We all know poor posture can cause a number of negative side effects, yet most of us have poor posture! This is because we tend to sit too much (scrolling through Insta, I know) and exercise too little.

Many times, our rounded shoulders and forward head are because our chest and upper back muscles are tight and our middle back and lat muscles are weak. So, we need to stretch and strengthen!

Here are some exercises that can help balance out those tight and weak muscles and improve your posture.

1.  Pec Stretch – Place your hands on a doorframe so that your elbows are the same height as your shoulders and your forearms are bent at a 90-degree angle. Use your legs to lunge forward until you feel a stretch in your shoulders and squeeze your shoulder blades together. Hold for 60 seconds.

2.  Wall Slide – Stand with your feet shoulder width apart while leaning onto a wall with your legs bent. Put your arms against the wall at a 90-degree angle. Slide your arms up the wall as high as you can without letting your wrists or elbows lose contact. Repeat 10x.
 
3.  The Superman – Lay on the ground on your stomach with your arms above your head. Lift your chest, arms, and legs up as high off the ground as you can while keeping your core engaged. Squeeze your shoulder blades together and keep your eyes down towards the mat. Hold for 3 seconds and repeat 10x.

On top of these exercises, it’s crucial to work on strengthening your core. Your abs and glutes help support your entire body, so if they are weak, it will be hard to build good posture.

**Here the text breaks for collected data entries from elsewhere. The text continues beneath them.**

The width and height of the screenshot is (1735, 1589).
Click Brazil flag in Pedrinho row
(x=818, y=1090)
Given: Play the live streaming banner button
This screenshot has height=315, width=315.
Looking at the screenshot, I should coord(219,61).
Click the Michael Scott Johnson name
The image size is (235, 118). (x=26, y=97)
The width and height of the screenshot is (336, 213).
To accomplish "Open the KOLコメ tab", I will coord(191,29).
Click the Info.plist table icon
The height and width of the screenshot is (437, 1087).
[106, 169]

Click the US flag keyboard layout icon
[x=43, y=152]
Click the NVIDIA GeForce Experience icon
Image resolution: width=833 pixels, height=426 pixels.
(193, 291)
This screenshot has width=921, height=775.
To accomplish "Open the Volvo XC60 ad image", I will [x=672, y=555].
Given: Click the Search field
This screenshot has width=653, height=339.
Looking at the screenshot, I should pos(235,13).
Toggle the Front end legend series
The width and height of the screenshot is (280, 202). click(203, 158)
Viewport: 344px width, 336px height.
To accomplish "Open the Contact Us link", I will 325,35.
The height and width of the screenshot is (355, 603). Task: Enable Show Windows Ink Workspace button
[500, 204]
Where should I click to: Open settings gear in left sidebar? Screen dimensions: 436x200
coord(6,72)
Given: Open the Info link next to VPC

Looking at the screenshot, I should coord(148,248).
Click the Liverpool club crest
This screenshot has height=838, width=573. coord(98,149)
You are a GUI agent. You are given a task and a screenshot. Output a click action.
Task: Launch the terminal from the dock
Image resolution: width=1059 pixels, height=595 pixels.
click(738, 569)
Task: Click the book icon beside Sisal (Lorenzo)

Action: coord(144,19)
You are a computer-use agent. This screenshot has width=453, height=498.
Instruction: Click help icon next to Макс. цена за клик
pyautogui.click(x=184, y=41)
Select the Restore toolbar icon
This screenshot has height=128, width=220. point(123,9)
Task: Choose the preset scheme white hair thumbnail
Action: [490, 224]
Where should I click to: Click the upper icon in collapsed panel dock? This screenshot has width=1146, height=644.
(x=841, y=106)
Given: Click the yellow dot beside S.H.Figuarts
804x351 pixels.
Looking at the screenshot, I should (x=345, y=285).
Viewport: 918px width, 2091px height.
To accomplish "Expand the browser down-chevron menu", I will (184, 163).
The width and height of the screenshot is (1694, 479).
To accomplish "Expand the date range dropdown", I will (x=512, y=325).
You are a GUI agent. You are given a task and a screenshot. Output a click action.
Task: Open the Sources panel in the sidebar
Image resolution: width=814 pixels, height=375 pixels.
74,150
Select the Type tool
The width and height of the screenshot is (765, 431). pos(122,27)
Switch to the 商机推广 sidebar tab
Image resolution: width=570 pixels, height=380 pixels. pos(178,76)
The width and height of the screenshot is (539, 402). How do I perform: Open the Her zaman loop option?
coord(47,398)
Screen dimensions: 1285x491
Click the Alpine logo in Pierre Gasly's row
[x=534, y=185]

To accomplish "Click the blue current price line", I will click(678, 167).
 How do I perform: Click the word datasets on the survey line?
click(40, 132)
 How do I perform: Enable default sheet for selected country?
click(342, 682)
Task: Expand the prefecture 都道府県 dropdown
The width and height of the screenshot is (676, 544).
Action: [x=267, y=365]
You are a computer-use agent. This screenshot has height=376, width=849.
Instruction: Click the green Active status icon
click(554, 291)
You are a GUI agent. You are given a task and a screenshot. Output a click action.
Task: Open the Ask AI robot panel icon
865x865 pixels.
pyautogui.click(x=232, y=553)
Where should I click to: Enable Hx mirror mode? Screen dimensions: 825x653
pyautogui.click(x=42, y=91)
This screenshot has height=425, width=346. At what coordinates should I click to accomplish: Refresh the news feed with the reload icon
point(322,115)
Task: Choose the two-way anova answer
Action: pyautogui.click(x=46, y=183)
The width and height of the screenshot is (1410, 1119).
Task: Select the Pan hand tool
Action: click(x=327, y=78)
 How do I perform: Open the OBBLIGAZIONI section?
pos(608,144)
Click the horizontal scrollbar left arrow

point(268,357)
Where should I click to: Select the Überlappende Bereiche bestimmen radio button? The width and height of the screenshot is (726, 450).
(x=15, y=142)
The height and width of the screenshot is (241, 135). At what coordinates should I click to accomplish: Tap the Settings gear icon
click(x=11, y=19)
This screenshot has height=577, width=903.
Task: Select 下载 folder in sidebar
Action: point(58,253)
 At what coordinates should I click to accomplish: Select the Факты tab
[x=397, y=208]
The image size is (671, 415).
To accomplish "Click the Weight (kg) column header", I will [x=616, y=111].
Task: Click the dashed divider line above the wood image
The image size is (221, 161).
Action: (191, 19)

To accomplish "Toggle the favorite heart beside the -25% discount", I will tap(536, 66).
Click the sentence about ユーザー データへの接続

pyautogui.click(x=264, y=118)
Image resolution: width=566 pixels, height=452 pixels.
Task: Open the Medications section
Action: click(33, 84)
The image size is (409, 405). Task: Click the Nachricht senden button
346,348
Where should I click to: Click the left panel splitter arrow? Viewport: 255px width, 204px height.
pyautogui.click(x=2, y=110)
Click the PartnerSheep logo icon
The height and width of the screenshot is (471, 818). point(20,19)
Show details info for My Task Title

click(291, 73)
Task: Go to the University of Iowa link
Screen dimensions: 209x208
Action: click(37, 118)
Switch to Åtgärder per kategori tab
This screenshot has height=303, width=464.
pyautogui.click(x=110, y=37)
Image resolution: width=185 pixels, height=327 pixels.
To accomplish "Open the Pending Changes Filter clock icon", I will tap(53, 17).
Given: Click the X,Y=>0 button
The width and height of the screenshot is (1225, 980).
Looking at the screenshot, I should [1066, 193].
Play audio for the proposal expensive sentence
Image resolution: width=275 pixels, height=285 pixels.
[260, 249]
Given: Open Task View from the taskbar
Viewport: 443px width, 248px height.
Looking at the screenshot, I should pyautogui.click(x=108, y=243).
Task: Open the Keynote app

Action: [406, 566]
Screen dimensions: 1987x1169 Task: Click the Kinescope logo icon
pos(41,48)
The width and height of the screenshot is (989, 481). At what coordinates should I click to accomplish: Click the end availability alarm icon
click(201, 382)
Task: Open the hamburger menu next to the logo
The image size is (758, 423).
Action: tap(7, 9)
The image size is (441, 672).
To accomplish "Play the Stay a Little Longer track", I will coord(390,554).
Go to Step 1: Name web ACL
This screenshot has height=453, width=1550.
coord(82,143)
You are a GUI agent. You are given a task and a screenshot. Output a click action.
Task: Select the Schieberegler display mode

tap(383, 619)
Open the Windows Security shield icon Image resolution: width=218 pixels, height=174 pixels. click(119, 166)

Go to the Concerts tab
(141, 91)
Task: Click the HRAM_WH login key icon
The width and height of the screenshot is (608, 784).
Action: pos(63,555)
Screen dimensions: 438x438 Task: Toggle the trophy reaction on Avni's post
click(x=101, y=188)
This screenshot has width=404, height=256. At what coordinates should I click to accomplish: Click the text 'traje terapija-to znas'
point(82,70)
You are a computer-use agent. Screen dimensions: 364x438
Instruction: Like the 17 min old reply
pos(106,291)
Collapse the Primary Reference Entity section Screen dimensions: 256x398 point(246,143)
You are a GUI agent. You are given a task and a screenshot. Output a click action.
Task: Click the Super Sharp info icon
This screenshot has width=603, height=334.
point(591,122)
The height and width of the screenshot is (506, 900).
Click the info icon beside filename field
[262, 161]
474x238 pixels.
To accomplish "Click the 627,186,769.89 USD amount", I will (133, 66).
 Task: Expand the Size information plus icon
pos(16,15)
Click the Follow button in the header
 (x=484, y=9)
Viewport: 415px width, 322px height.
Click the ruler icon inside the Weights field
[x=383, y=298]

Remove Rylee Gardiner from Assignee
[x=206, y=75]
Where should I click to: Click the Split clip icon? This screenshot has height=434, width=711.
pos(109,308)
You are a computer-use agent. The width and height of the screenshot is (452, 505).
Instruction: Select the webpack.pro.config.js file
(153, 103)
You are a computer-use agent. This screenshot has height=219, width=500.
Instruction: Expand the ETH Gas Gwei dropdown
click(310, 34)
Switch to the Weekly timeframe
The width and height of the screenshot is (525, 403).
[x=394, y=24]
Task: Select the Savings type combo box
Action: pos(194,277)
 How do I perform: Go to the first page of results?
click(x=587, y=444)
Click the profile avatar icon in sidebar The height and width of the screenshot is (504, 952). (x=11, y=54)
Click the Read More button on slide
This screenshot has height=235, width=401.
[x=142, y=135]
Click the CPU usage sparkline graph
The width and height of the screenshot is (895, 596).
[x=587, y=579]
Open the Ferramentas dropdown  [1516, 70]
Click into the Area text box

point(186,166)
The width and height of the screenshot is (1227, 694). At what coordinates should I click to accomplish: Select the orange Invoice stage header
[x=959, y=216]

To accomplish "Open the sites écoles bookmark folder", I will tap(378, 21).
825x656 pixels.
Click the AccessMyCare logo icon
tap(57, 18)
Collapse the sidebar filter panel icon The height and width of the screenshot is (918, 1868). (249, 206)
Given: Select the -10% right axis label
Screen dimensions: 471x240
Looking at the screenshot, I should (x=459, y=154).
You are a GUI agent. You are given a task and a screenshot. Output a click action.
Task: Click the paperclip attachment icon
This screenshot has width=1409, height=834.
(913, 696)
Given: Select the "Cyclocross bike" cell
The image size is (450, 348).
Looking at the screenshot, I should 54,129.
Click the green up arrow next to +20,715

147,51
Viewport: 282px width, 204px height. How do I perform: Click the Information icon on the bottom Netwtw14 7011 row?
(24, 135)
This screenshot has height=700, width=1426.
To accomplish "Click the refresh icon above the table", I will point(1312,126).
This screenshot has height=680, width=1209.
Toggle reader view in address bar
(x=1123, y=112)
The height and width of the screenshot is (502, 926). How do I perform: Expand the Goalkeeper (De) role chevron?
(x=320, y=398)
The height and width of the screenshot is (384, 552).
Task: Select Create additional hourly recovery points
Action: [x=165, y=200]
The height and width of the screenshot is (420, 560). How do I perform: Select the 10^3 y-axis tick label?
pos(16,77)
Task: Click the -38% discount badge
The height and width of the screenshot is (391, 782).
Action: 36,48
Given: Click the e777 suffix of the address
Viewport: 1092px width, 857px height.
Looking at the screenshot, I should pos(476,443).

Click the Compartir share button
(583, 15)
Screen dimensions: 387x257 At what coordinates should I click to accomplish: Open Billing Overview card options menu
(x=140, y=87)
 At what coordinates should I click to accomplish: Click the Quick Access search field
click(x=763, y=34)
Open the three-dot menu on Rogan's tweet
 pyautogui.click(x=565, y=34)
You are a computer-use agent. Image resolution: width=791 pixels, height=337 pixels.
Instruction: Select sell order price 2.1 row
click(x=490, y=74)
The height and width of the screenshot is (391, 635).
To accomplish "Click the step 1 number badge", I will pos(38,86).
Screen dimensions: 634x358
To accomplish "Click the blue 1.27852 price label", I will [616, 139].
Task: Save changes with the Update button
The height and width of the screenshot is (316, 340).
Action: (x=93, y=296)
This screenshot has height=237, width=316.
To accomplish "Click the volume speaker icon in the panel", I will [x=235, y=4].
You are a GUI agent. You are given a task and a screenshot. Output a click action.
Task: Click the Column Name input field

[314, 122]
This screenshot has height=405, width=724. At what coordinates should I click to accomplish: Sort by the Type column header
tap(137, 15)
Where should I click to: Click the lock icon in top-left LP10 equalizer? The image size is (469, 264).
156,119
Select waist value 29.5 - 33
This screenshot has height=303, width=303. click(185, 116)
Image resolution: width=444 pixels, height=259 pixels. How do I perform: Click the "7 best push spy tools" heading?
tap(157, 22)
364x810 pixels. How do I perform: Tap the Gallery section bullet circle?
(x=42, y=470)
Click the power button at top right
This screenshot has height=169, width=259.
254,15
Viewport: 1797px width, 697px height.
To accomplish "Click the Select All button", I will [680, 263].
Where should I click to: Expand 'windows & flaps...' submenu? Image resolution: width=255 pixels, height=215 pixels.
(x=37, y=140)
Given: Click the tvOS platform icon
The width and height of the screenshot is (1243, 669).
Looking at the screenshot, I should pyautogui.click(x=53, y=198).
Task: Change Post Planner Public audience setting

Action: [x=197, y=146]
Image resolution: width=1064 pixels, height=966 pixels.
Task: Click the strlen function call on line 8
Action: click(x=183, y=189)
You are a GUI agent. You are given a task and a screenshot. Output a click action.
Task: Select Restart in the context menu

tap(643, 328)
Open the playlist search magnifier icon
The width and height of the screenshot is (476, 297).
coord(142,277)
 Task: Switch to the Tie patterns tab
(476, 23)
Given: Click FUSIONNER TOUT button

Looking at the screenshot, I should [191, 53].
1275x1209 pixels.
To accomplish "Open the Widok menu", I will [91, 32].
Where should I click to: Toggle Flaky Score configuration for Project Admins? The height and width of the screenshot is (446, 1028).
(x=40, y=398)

Tips to maintain your good posture.
1. When you drive, your head should be resting against your headrest (crazy, right?). This will keep your spine in a neutral position.

2. Many of us are working at home right now. Set your computer up so that it is at or above eye level to prevent your neck from straining to support your head.

3. Every hour take a 5 minute break from sitting by walking or stretching.

Try these movements out and get your posture in check before it becomes a problem later on!